## Task prompt
With the images left out, print all of the records below exactly.

## Supplied data
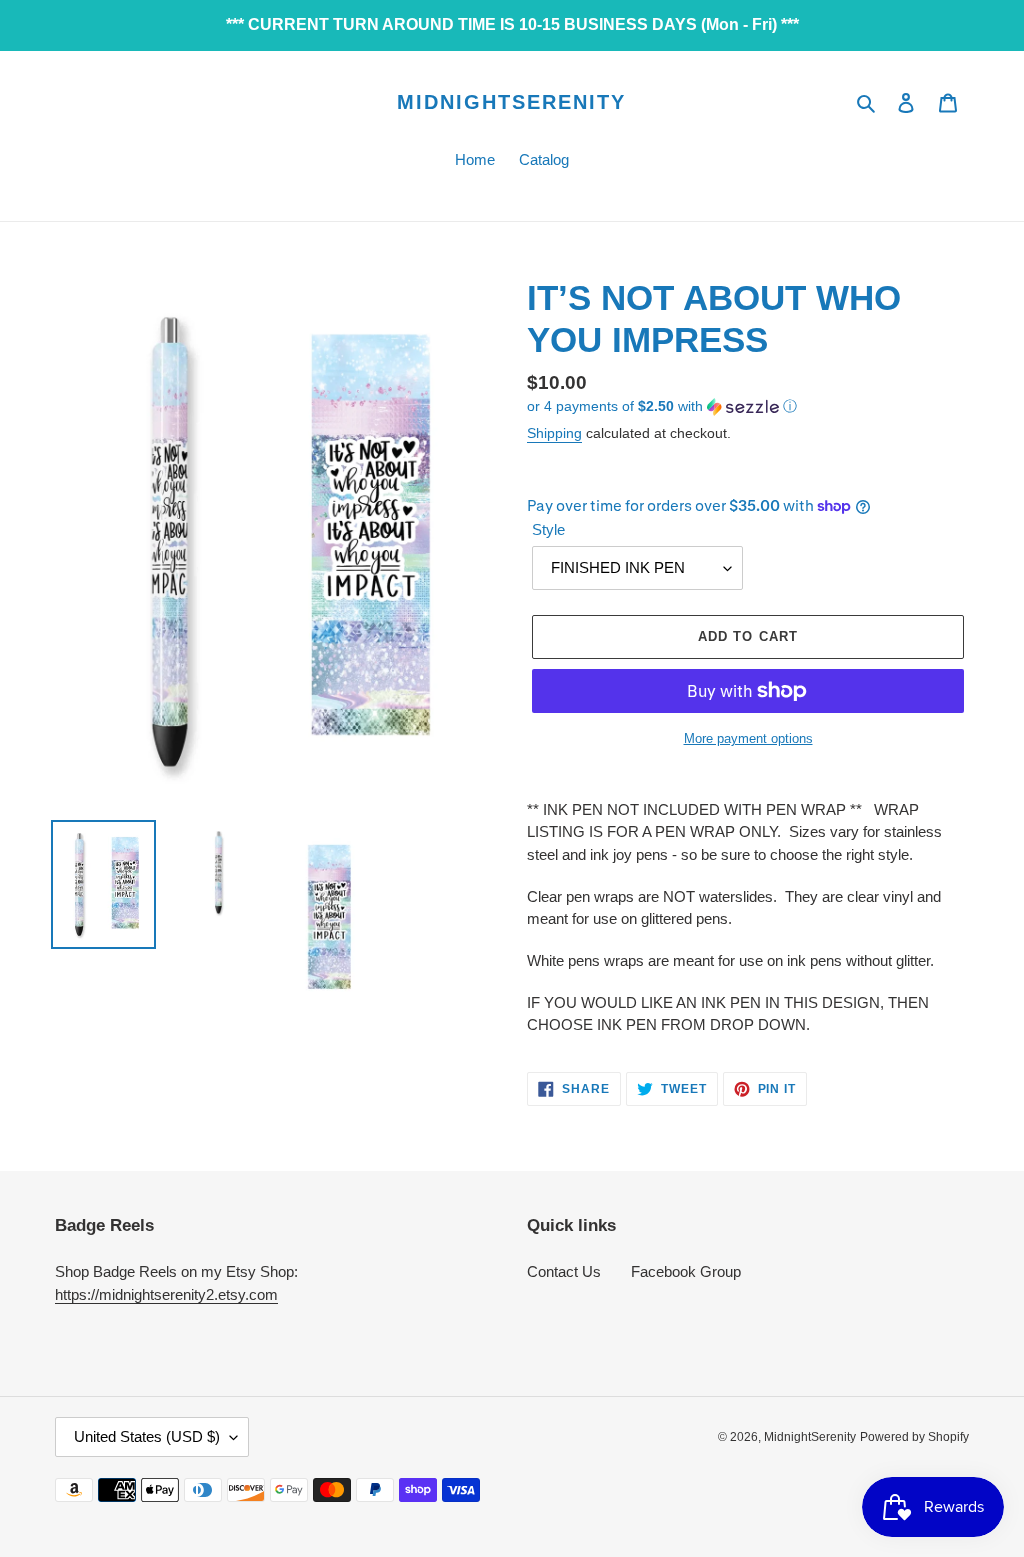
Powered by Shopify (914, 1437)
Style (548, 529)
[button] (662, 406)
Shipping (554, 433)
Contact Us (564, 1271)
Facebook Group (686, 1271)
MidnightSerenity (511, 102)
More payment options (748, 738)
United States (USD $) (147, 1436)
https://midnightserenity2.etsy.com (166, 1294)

## Reply
Powered by Shopify (914, 1437)
Style (548, 529)
[button] (662, 406)
Shipping (554, 433)
Contact Us (564, 1271)
Facebook Group (686, 1271)
MidnightSerenity (511, 102)
More payment options (748, 738)
United States (USD $) (147, 1436)
https://midnightserenity2.etsy.com (166, 1294)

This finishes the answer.